Trecho do texto.
•••••

Essa capacidade do cineclube de mobilização para uma "educação crítica do olhar" no Pará se evidenciou formalmente em 1955 com o Cineclube "Os Espectadores". Esse meio cinéfilo congregou alguns dos maiores nomes das artes do estado tais como Benedito Nunes, Maria Sylvia Nunes, Mário Faustino e Max Martins, entre outros, buscando formar um público que apreciasse o cinema como arte, e além, "posto que a satisfação estética deveria juntar-se a 'consciência do público esclarecido'", contudo, assim como muitos clubes de cinema do período, os espectadores fracassaram na sua missão, já que o público em geral não conseguia acompanhar o nível de erudição dos debates (CARNEIRO, 2012).
Mesmo não tendo durado tanto tempo, o vanguardismo dos Espectadores fez herdeiros. Uma nova geração de intelectuais, literatos e músicos fizeram crescer e seguir para outros rumos a crítica cinematográfica em Belém. Nomes como Pedro Veriano, Luzia Miranda Álvares, Vicente Franz Cecim, João de Jesus Paes Loureiro, Januário Guedes foram alguns destes aficionados por cinema que mantiveram as atividades cineclubistas na cidade justamente no tenebroso momento político da ditadura militar e, podemos afirmar que o momento mais rico para o cineclube no Pará se desenvolveu nesse período.
Levando em consideração o desejo de expor a história do cineclubismo no Pará e mais especificamente, em Belém nos tempos da ditadura militar (1964-1985), intentamos adentrar neste meio fecundo de conhecimento que foi o cineclube da APCC (1967-1985) a fim de explorar as experiências de seus organizadores e frequentadores neste período tenebroso, porém culturalmente rico da história do Brasil.

•••••

Seção de dados.
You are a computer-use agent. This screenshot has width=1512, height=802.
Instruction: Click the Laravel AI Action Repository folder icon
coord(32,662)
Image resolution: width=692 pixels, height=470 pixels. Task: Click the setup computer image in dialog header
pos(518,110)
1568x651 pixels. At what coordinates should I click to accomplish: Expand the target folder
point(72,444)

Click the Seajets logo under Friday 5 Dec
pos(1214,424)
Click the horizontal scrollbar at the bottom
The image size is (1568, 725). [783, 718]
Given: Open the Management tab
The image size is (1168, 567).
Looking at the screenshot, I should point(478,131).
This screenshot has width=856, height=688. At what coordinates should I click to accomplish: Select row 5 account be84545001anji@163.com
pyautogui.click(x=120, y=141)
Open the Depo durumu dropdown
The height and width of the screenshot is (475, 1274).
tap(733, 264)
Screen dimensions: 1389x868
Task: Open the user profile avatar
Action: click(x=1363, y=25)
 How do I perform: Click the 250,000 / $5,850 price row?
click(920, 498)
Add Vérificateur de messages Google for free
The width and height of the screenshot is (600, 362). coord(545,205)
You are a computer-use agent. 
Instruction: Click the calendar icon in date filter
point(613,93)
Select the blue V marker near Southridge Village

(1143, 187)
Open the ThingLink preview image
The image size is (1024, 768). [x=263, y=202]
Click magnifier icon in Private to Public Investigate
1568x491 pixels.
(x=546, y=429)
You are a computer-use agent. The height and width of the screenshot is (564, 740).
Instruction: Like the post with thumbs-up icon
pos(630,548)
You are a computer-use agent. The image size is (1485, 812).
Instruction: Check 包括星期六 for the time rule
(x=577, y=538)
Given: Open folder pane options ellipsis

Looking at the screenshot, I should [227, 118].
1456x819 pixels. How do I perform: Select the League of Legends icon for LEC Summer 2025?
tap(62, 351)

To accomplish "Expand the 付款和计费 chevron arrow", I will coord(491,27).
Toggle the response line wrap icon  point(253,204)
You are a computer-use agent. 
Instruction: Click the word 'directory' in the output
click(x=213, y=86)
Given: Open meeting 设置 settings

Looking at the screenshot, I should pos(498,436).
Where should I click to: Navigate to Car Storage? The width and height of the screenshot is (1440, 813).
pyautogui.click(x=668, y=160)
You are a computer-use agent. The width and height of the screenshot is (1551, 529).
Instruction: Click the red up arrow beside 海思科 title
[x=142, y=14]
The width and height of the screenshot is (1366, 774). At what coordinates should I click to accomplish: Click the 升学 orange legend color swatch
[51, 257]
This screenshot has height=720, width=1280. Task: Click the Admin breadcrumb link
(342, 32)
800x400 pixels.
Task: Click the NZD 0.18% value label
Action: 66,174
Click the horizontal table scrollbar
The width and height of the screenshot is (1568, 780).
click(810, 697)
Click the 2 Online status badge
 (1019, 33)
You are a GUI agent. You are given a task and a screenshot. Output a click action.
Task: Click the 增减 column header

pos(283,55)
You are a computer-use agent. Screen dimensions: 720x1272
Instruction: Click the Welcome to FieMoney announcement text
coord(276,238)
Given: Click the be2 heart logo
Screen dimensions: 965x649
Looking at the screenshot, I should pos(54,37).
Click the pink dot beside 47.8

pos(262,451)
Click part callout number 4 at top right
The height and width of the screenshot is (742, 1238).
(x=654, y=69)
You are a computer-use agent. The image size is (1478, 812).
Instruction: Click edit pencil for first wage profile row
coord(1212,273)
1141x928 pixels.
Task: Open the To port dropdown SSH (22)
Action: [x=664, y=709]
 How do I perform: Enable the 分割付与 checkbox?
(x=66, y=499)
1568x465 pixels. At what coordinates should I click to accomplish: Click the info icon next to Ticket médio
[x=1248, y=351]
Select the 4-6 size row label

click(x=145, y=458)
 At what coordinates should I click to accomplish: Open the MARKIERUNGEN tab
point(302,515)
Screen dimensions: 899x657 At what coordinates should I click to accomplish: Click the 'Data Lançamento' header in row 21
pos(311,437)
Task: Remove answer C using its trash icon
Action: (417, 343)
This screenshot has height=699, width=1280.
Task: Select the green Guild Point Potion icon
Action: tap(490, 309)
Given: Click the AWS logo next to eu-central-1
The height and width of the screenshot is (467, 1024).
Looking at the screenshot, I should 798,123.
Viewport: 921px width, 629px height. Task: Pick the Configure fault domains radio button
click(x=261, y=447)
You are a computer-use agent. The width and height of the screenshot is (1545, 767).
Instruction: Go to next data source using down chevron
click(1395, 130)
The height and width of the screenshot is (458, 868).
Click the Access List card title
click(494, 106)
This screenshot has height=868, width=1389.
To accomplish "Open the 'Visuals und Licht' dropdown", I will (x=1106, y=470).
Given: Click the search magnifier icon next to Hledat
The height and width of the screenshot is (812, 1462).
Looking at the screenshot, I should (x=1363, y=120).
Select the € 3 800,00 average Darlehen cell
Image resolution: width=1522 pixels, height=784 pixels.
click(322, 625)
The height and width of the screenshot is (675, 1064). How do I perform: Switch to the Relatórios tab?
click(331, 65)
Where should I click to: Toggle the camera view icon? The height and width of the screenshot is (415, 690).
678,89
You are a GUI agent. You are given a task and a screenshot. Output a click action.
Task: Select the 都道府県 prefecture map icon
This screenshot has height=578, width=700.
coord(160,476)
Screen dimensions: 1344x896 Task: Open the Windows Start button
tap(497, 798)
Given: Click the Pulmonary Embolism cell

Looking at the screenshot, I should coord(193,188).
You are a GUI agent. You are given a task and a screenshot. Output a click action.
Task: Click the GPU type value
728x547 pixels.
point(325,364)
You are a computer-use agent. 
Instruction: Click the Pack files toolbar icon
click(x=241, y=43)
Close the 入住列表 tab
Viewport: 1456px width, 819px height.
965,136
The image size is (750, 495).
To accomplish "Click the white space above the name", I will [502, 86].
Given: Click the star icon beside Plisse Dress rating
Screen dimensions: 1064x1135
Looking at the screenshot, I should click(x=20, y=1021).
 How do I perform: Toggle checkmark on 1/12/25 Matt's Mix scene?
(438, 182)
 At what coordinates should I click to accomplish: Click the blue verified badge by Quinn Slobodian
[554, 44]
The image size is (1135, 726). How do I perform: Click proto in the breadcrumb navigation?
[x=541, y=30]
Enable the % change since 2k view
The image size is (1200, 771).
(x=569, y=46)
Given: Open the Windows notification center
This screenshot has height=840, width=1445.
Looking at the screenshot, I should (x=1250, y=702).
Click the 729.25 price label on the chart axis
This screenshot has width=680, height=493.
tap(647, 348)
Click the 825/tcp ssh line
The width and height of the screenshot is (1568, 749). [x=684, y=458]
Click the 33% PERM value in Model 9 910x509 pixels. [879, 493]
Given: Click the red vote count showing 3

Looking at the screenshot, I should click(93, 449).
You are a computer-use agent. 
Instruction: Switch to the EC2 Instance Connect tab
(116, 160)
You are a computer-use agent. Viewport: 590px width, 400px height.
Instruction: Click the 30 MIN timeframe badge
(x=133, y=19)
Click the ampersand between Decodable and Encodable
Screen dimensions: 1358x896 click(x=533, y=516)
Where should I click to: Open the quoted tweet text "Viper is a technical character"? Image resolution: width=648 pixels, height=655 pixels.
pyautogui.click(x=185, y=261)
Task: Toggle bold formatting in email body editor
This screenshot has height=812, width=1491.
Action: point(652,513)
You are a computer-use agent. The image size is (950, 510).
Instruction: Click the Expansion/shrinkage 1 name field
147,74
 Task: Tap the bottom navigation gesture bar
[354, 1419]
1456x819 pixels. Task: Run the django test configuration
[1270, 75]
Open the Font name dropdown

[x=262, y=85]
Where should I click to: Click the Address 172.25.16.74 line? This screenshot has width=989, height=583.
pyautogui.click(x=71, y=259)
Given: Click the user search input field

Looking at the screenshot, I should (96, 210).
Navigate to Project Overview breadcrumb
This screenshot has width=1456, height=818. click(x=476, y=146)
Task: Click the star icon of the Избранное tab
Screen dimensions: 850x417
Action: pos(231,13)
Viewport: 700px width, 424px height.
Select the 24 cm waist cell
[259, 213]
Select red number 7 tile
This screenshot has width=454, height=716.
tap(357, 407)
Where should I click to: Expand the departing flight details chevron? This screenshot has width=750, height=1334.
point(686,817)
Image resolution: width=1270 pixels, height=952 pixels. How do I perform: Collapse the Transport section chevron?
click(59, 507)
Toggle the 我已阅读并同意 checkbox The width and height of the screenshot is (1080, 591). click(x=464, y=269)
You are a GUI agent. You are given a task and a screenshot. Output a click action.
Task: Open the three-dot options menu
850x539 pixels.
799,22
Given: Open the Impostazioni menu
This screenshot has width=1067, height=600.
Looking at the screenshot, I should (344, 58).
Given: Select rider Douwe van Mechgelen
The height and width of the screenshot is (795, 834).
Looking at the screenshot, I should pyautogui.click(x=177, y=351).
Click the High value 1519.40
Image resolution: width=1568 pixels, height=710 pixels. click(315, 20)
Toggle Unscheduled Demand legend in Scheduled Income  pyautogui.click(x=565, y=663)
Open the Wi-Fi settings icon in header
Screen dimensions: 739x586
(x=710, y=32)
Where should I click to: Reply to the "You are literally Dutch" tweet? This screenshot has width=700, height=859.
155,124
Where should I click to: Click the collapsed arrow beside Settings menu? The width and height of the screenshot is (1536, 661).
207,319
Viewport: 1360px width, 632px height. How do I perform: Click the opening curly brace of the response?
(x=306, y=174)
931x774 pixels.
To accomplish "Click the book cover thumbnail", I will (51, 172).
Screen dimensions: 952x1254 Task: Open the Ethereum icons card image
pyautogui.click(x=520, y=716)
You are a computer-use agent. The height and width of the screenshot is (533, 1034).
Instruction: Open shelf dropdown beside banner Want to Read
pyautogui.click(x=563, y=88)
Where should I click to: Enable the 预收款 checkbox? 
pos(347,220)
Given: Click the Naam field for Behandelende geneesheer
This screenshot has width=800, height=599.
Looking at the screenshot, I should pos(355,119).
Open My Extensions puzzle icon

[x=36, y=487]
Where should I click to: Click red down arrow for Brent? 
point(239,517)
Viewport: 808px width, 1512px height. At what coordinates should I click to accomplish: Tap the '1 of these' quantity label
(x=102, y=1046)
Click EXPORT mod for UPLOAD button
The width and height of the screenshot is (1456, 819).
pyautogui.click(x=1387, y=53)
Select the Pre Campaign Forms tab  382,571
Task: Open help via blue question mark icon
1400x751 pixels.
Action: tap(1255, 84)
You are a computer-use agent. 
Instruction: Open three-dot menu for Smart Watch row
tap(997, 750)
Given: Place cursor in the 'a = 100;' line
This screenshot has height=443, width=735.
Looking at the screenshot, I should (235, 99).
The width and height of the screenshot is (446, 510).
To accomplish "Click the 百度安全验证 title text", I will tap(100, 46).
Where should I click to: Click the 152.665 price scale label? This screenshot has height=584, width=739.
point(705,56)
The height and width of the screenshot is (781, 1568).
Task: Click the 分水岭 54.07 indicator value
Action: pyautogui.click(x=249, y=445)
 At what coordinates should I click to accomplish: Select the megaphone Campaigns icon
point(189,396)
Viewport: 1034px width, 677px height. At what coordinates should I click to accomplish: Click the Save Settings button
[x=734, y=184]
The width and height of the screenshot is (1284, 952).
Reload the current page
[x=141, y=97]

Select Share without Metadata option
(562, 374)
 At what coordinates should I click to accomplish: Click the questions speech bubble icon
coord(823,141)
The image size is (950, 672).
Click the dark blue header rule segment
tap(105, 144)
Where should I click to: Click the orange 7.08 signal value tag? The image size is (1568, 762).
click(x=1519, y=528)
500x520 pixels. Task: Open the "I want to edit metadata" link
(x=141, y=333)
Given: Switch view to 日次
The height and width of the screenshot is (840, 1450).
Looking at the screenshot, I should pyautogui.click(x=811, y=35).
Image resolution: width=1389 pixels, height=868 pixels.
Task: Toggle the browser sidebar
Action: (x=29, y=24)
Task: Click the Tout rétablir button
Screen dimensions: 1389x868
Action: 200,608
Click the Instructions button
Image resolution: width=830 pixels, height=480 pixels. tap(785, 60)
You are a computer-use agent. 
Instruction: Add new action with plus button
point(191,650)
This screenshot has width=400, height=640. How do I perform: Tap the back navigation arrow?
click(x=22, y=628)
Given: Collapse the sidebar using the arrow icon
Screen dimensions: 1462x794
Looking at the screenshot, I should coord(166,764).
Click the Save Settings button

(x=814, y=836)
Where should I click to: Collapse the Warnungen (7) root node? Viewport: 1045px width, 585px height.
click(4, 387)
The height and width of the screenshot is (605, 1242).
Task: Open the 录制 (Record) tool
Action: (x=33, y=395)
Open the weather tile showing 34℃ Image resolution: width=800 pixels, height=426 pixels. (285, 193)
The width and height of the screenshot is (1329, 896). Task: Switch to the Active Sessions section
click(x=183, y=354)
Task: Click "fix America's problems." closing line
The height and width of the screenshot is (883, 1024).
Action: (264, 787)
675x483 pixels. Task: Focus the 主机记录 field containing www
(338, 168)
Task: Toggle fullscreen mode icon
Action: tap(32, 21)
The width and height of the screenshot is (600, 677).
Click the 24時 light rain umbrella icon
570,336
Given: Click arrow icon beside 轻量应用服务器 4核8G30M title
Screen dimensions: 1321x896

•••••

Tarefas a realizar.
[A] Transcreva do trecho sobre o cineclubismo no Pará a passagem que vai de "Essa capacidade do" até "debates (CARNEIRO, 2012).", inclusive.
[B] Segundo o trecho sobre o cineclubismo no Pará, por que os Espectadores fracassaram na sua missão?
Os itens não têm papel algum nesta parte.

Resultados das tarefas.
[A]
Essa capacidade do cineclube de mobilização para uma "educação crítica do olhar" no Pará se evidenciou formalmente em 1955 com o Cineclube "Os Espectadores". Esse meio cinéfilo congregou alguns dos maiores nomes das artes do estado tais como Benedito Nunes, Maria Sylvia Nunes, Mário Faustino e Max Martins, entre outros, buscando formar um público que apreciasse o cinema como arte, e além, "posto que a satisfação estética deveria juntar-se a 'consciência do público esclarecido'", contudo, assim como muitos clubes de cinema do período, os espectadores fracassaram na sua missão, já que o público em geral não conseguia acompanhar o nível de erudição dos debates (CARNEIRO, 2012).

[B] Porque o público em geral não conseguia acompanhar o nível de erudição dos debates.